**Exercises:**
1. Answer these questions from the passage on the growth model:
(a) How many control coefficients govern the model's behavior types, and what values can they take?
(b) What has more recently replaced the brute force calibration method?
(c) What four phases does the land use change model use?
2. Continue the passage on the growth model after its last sentence.

**Passage provided:**
_____

The model uses four types of CA behavior rules: diffusive growth, new spreading centers, organic growth and road influenced growth (Clarke and Gaydos 1998). These behaviors are determined by the values of five control coefficients that take integer values between 0 and 100 (Fig. 1). At zero, the behavior type is disabled, while at 100 it is uninhibited by probabilities determined by the input data and the other coefficients. To allow non-linear feedbacks in the model, the coefficients are also subjected to self-modification, in which the state of the entire system changes the values during a run. During the automated calibration process a single run starts at the earliest year for which data is available, and runs to the last year or “present.” Thirteen performance metrics are then used to evaluate the coefficient values, averaged over a series of Monte Carlo iterations. Calibration consists of selecting the best five coefficients using brute force, i.e. trying combinations and permutations to select the one that best simulates the known data (Silva and Clarke 2002). These settings are then used for forecasting. More recently, the brute force calibration method has been replaced with a genetic algorithm (Clarke-Lauer and Clarke 2011, Clarke this volume). The land use change model uses four phases: initiate change, cluster change, propagate change, and age deltatrons respectively (Clarke 2008a, b). This ensures that spatial and temporal autocorrelation exists in the land use change patterns.

_____

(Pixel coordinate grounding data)

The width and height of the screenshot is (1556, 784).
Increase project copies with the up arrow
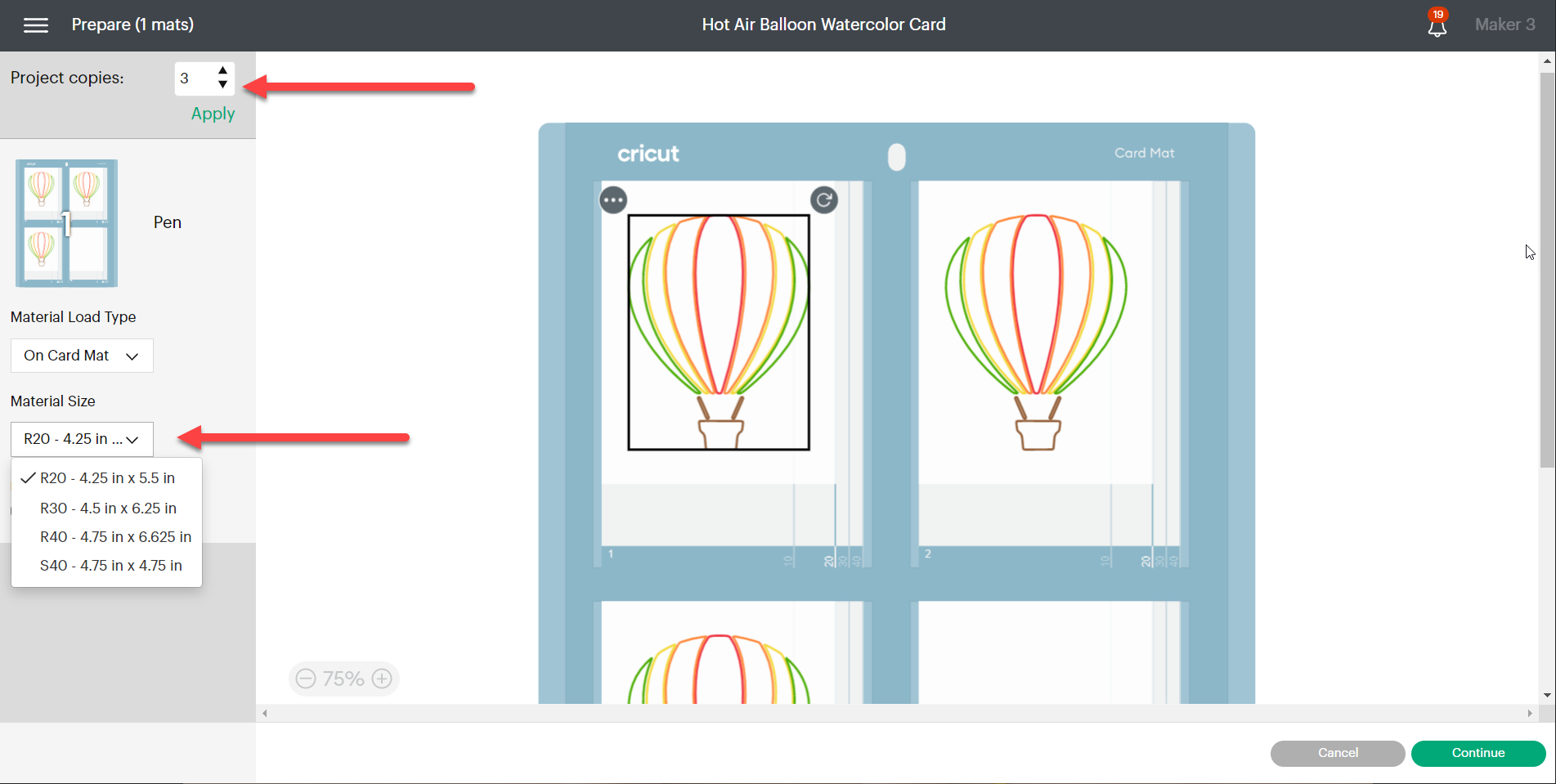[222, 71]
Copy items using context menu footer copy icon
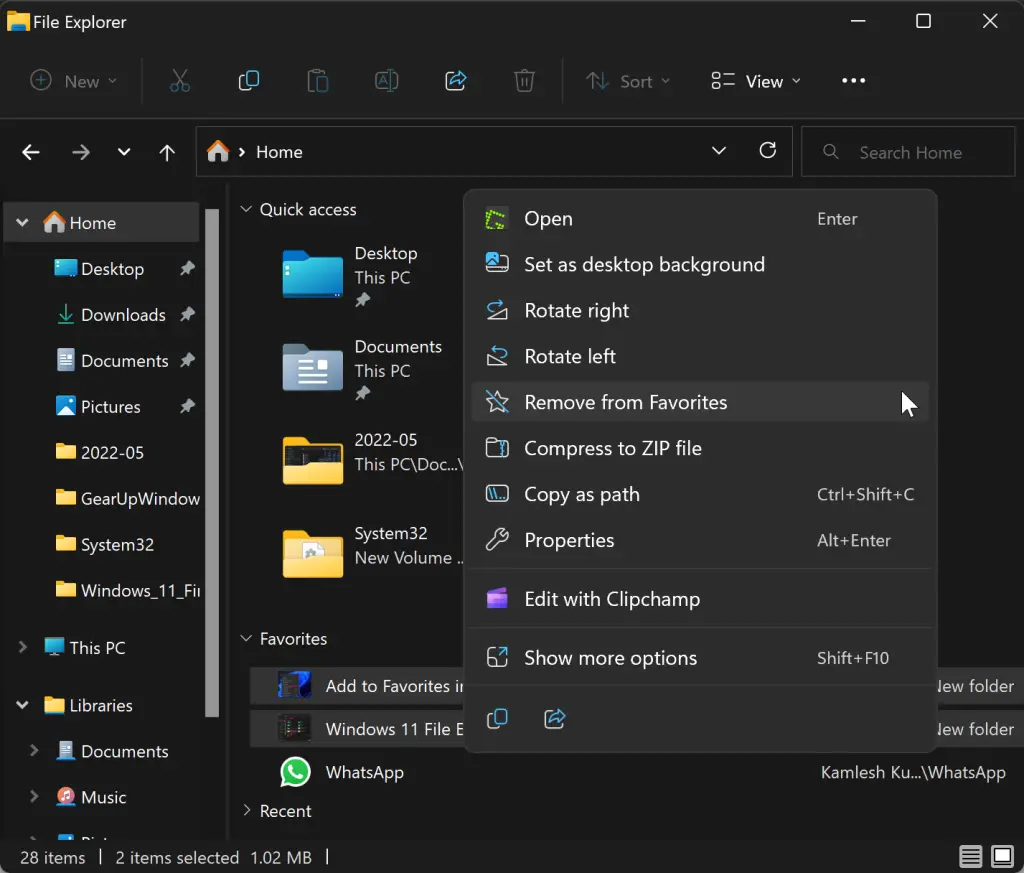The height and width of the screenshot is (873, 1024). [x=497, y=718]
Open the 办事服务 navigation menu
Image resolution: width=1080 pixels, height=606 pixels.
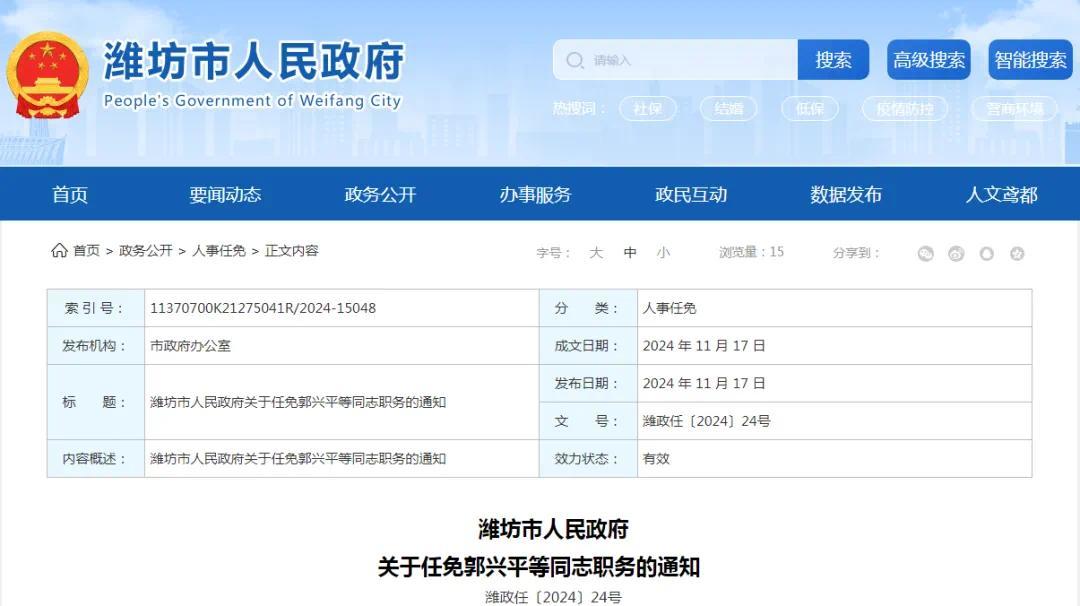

_____

**Results in order:**
1.
(a) Five control coefficients, each taking integer values between 0 and 100.
(b) A genetic algorithm.
(c) Initiate change, cluster change, propagate change, and age deltatrons.

2.
2 Description of the Methods Implemented in the Model
Calibration: The brute force calibration process is described in detail in Silva and Clarke (2002). The fact that so many coefficient combinations must be tried, with Monte Carlo iterations further increasing the computational time, means that the model calibration process can take days, weeks or even months of CPU time. While the speed of processors has taken up much of this burden, parallel computing has also decreased the calibration time (Guan and Clarke 2010; Clarke 2003). Most recently, SLEUTH-GA has simply replaced brute force with a genetic algorithm that “breeds” coefficient combinations that evolve toward a best solution (Clarke, this volume). Calibrations have for some time focused on the Optimal SLEUTH metric as the single best goodness of fit parameter to maximize during calibration (Dietzel and Clarke 2007).
Simulation: SLEUTH requires calibration to give reliable scientific results (Clarke 2004). Once the best coefficient values have been determined, the model is run over the calibration period with a large number of Monte Carlo iterations and the coefficients averaged at the end of the period, i.e. the start date for simulation. The model then takes the most recent data as inputs, and runs as far into the future as is desired. Model outputs include reports, accuracy statistics, maps, animations and uncertainty estimates. If no land use data are present, the model simply simulates urban growth. By varying the parameters and input data simulations of different scenarios can be created (Xiang and Clarke 2003). Others have used the exclusion layer, including incorporating other methods such as Multi-Criterion Evaluation into the scenarios (Mahiny and Clarke 2012).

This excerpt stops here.